The opinion of the court was delivered by: Hon. Dennis M. Cavanaugh




This matter comes before the Court upon a second motion to dismiss by Defendant Tamils Rehabilitation Organization, Inc. ("TRO-USA" or "Defendant") pursuant to Federal Rule of Civil Procedure 12(b)(1). Pursuant to Federal Rule of Civil Procedure 78, no oral argument was heard. After considering the submissions of all parties, and for the reasons set forth below, it is the decision of this Court that Defendant's motion is denied.


TRO-USA was incorporated in 1994 under the laws of Maryland. In its August 26, 2010 Opinion, this Court granted TRO-USA's motion to dismiss in part and dismissed several counts of Plaintiffs' Complaint.
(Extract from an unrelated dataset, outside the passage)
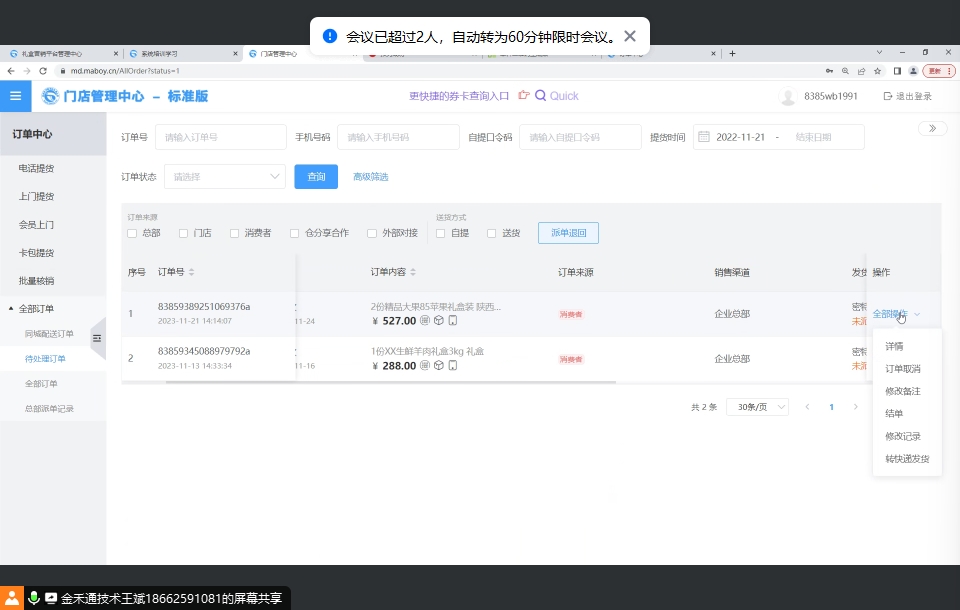Click the double-chevron collapse icon at top right
960x610 pixels.
tap(932, 128)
However, this Court denied TRO-USA's motion to dismiss with regard to Count One,*fn2 which alleges TRO-USA is liable, pursuant to the Alien Tort Statute ("ATS") for the deaths and injuries caused by five specific bombings by the Liberation Tamil Tigers Eelam ("LTTE") that occurred in Sri Lanka in 2007 and 2008. The Complaint alleges that TRO-USA is directly responsible for those bombings because it allegedly functioned as a "front group" for the collection of funds for the LTTE. In denying TRO-USA's motion to dismiss Count One, this Court considered whether a corporation could be sued under the ATS, and found that corporate liability does in fact exist.


TRO-USA has moved a second time to dismiss Count One of the Complaint, arguing that this Court lacks subject matter jurisdiction because a corporation cannot be liable under the ATS.*fn3

TRO-USA's entire argument is based on the recent Second Circuit decision in Kiobel, et al. v. Royal Dutch Petroleum, et al., 621 F.3d 111 (2d Cir. 2010), which came down after this Court's August 26, 2010 Opinion. In Kiobel, the Second Circuit held that the scope of liability under the ATS does not extend to corporations. Id. at 145.
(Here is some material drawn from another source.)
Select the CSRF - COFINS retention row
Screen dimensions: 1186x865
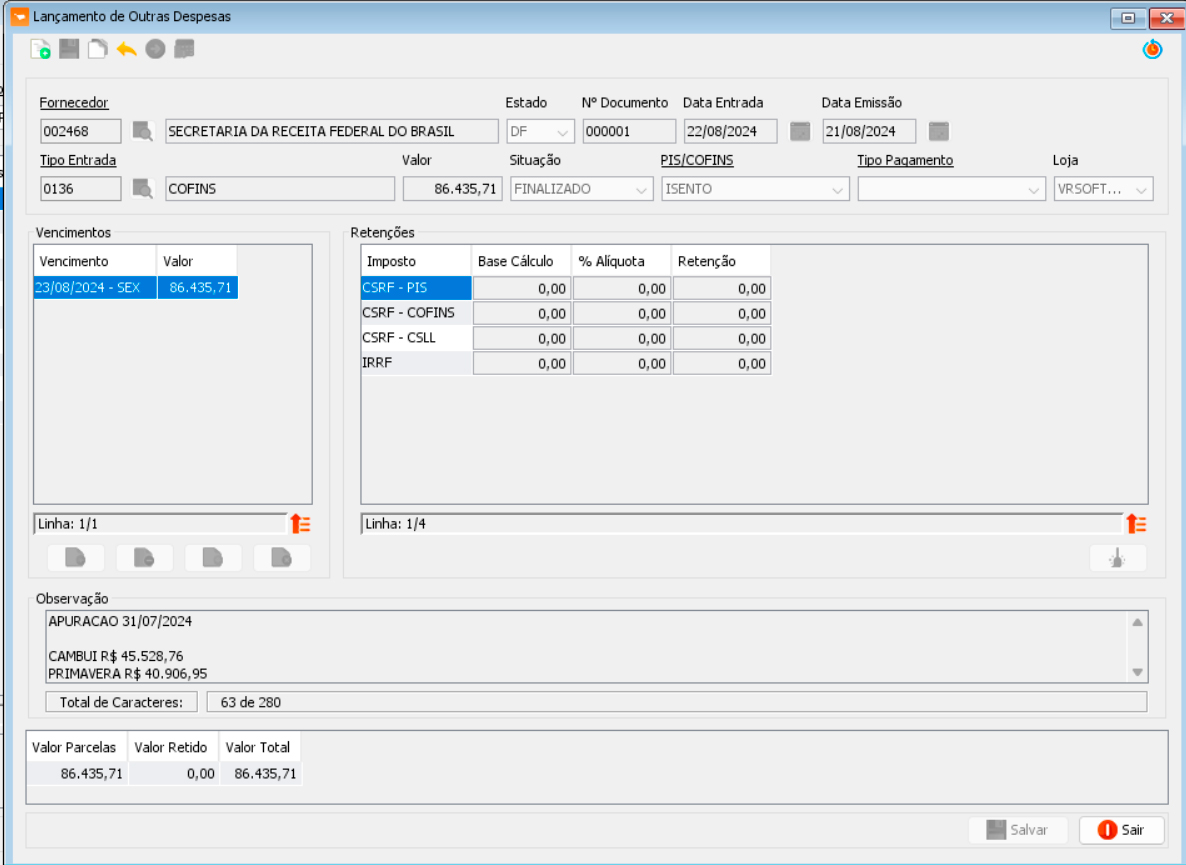(566, 313)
In response, Plaintiff puts forth several arguments as to why the Second Circuit's decision in Kiobel is flawed and incorrect. However, it is not up to this Court to determine the soundness of the Second Circuit decision, nor does this Court have any reason to address such issues. The Kiobel decision is not binding on this Court, and at most it represents a circuit split on the issue of corporate liability under the ATS.
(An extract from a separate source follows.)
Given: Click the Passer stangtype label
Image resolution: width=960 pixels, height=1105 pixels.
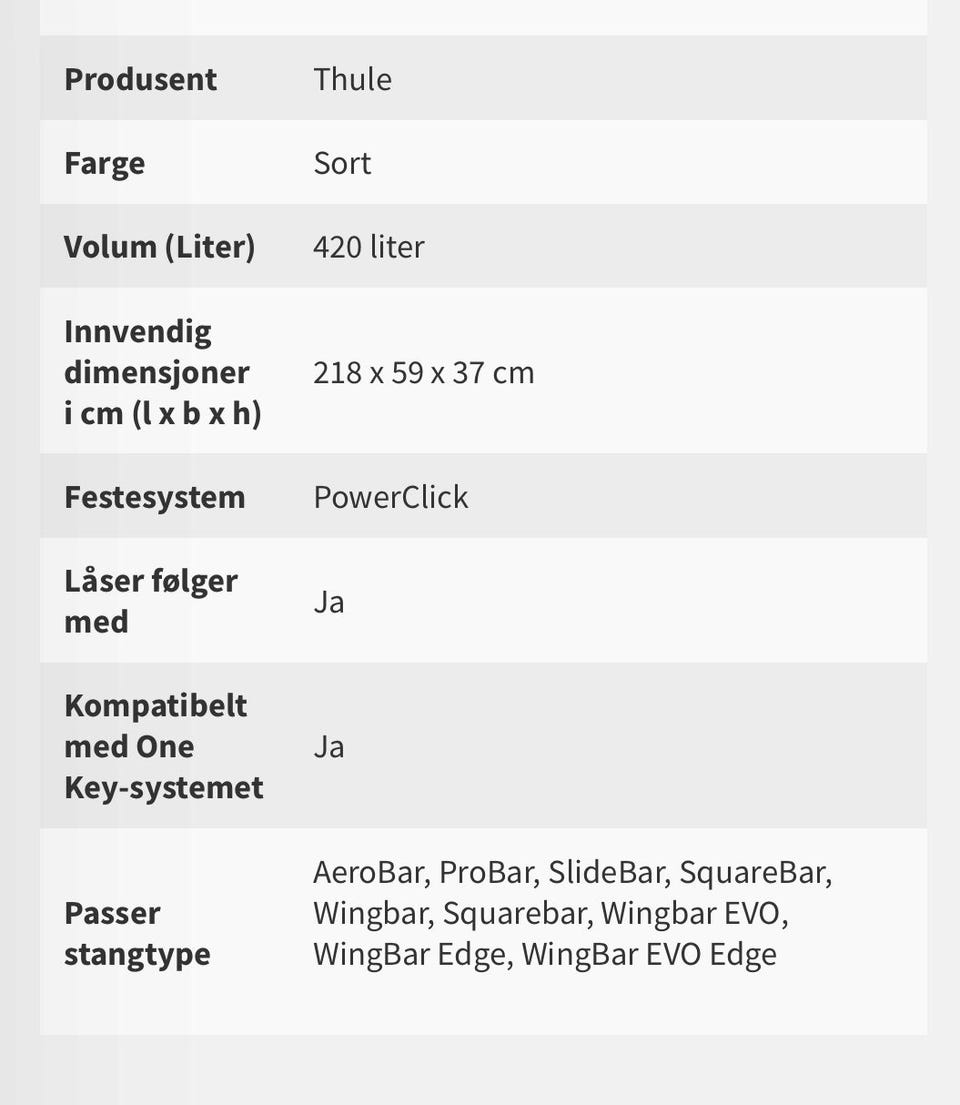Looking at the screenshot, I should (x=137, y=933).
This Court previously considered and rejected TRO-USA's argument that corporate liability is unavailable under the ATS. Despite TRO-USA's urging, this Court is not persuaded that it must now find there is no corporate liability under the ATS simply because that was the result reached by the Second Circuit. In its previous Opinion, this Court stated: "In the absence of Third Circuit precedent, in accordance with the Second Circuit Court of Appeals and the Eleventh Circuit Court of Appeals, this Court concludes that to the extent private individuals are subject to liability under the ATS, corporations are equally subject to liability." At the outset, it is worth noting that the Second Circuit precedent this Court relied on dealt with the issue of individual liability, and the Eleventh Circuit precedent was on the issue of corporate liability. Regardless, as noted above, the Kiobel decision represents a circuit split and does not invalidate the Eleventh Circuit's finding that corporate liability exists under the ATS. TRO-USA would have this Court disregard the Eleventh Circuit decisions affirming corporate liability under the ATS because, in TRO-USA's view, the Eleventh Circuit "has not conducted a careful analysis" of the issue, but this Court is wholly unconvinced.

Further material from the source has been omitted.